### Provided text
######

Study reveals which cup of coffee delivers the biggest caffeine kick
An Australian study investigating five popular types of coffee brewing methods has found that espresso contains the highest concentration of caffeine.
A White Paper report conducted by Crema Coffee Garage and the University of Newcastle measured the caffeine content of the espresso, stovetop espresso, pour over (filter brew), cold brew and French press (plunger) to provide consumers with accurate information about their caffeine consumption.
With a lack of existing information about caffeine content in espresso coffee and alternative brew methods, Project Manager of the study at Crema Coffee Garage, Ravelle King, said they carried out their own analysis to fill in knowledge gaps within the industry.
“While caffeine analysis of espresso has been explored, we found there was little information that showcased caffeine content in other methods and even fewer resources contextualised that data for the Australian market and consumers,” Ms King said.

######

### Required task
Answer these questions about the coffee study article.
1. Which brewing method was found to contain the highest concentration of caffeine?
2. Which two organizations conducted the White Paper report?
3. What position did Ravelle King hold?

### Extracted information
######

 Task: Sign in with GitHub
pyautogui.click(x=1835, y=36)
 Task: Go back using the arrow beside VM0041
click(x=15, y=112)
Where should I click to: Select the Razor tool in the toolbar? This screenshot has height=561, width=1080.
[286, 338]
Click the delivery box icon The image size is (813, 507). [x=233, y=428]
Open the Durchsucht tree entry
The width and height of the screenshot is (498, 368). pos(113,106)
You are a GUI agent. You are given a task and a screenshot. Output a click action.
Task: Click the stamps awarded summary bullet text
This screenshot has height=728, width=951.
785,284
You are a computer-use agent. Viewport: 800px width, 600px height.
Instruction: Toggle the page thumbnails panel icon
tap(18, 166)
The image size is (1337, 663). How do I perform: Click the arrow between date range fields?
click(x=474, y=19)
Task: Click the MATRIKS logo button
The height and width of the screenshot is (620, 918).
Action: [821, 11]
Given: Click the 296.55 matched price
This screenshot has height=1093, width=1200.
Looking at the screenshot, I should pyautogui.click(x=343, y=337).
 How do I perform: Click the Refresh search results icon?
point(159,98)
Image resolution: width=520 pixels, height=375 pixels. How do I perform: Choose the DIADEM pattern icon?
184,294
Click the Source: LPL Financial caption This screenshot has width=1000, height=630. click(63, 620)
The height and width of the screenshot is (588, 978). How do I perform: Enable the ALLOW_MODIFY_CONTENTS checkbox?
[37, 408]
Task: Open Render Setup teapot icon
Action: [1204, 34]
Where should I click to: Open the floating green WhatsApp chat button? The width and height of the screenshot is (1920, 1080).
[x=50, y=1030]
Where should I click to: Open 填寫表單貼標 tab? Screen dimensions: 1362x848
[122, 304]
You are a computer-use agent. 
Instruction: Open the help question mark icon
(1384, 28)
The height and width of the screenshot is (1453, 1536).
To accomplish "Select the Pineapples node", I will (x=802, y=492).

######

### Complete output
1. Espresso.
2. Crema Coffee Garage and the University of Newcastle.
3. Project Manager of the study at Crema Coffee Garage.